The second option offers a little more upfront to your readers. It consists of rationing what they are able to access based on the number of articles and posts. This means they can read full pieces from start to finish but are limited to only three or so per month, after which they are shown a notice asking if they would like to subscribe for more. An additional perk of this option is that it helps your readers keep track of their reading habits. If someone notices they are repeatedly maxing out their number of free articles, they might decide it’s worth it to pay for a subscription after all. This method is employed by organizations like The New York Times and The Washington Post.

The third and final option is the most openly accessible to readers of the three, also known as the “premium” option. In this case, most of the basic content on the site is freely available.

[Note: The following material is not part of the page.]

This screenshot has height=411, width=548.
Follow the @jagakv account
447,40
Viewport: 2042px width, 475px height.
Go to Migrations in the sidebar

However, there are additional premium or expanded features only available with a subscription. Statista is an example of such a setup.

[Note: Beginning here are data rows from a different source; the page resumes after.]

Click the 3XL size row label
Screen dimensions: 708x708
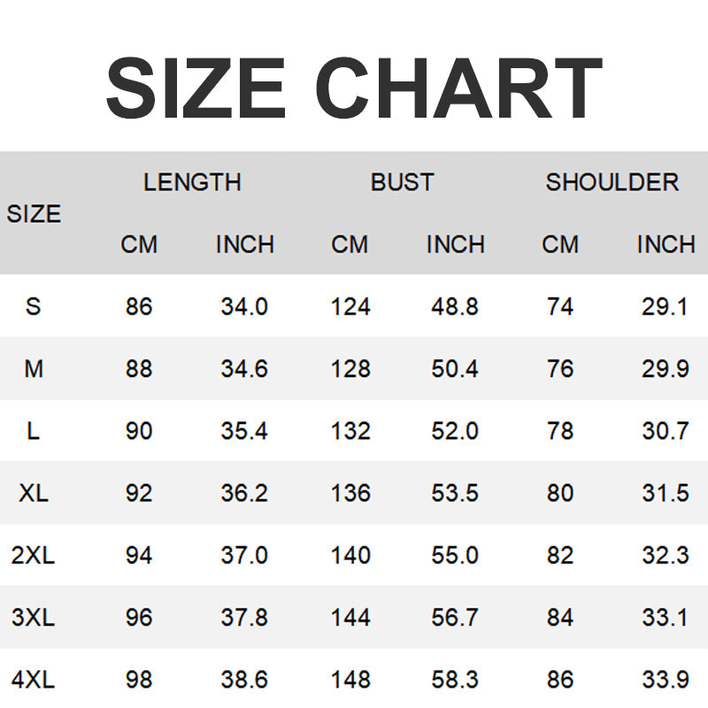(34, 617)
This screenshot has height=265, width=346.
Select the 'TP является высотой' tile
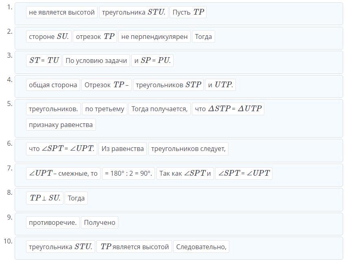coord(134,247)
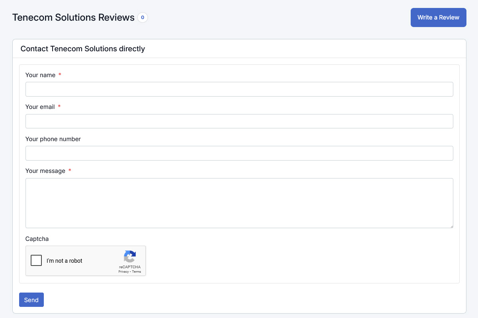Click the Your email label
Image resolution: width=478 pixels, height=318 pixels.
(x=40, y=107)
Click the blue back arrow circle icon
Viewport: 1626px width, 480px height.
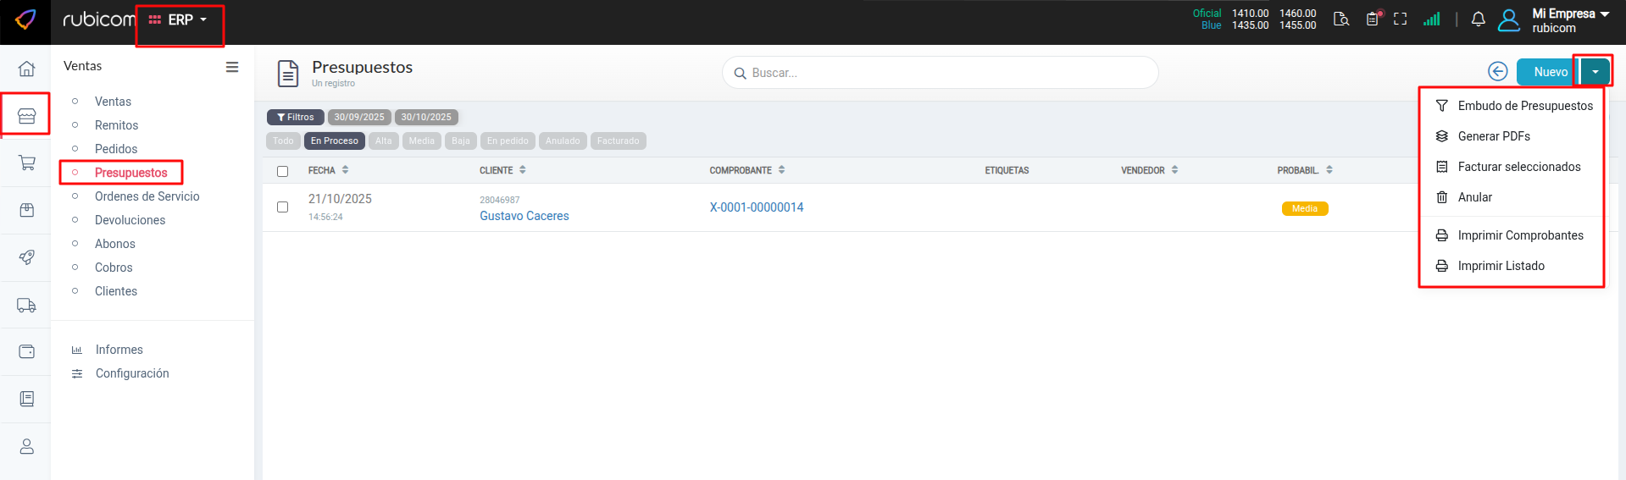[x=1497, y=72]
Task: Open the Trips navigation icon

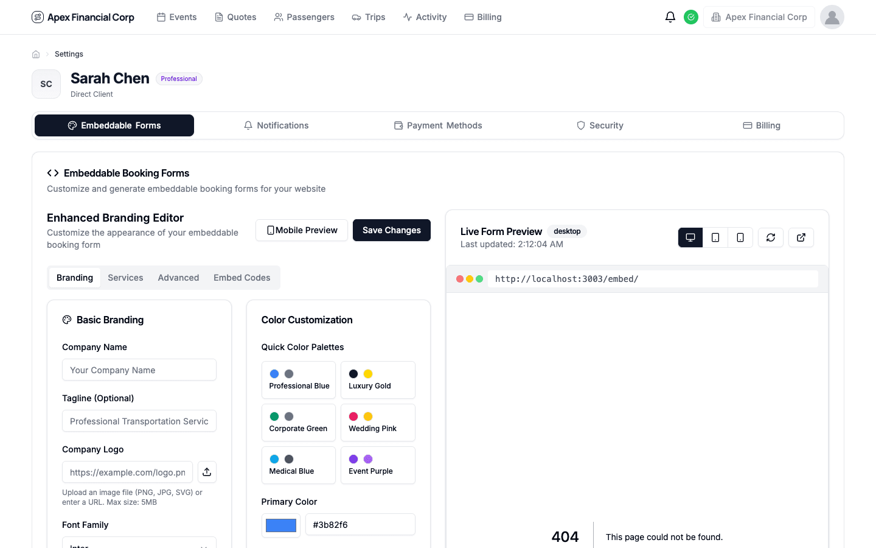Action: [356, 17]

Also worthy of mention is the fact that the “gate” locking away your content doesn’t necessarily have to involve money at all. Though most people assume there’s a cost when they hear the word “subscription,” that’s not the only choice you have. Some websites, such as Whole Whale, opt to use email signups instead of monetary pledges. In their case, getting people to join their network via an email list is extremely useful and less of a dealbreaker to new viewers. The use of email signups or forms filled could easily be used in conjunction with any of the three methods detailed above, as for which of the three you decide to apply to your website, that depends heavily on the type of content you provide, and how you want users to interact with it.

Is This the Right Choice For You?

Even with all the information discussed above, it’s possible that gated content is simply not the right move for you. There are several disadvantages to moving forward with this choice. People are less likely to spend time on a site that requires them to go through multiple steps to access what they’re looking for, such as filling out a long subscription form. Additionally, those that do subscribe are less likely to share your content with their friends since they would be unable to access the information, hurting your SEO

The other big factor involved when people are deciding to subscribe to your services is whether or not the product is worth the price. In this case, if viewers are able to find equivalent articles with the same sort of information elsewhere, for free, then they are extremely unlikely to be willing to pay for it. The content you choose to gate must be unique and valuable in order to be marketable.

Ultimately you need to ask yourself what you want to achieve most with your website. A large audience with a wide reach? Or long term commitment from a loyal consumer base? The decision is yours to make.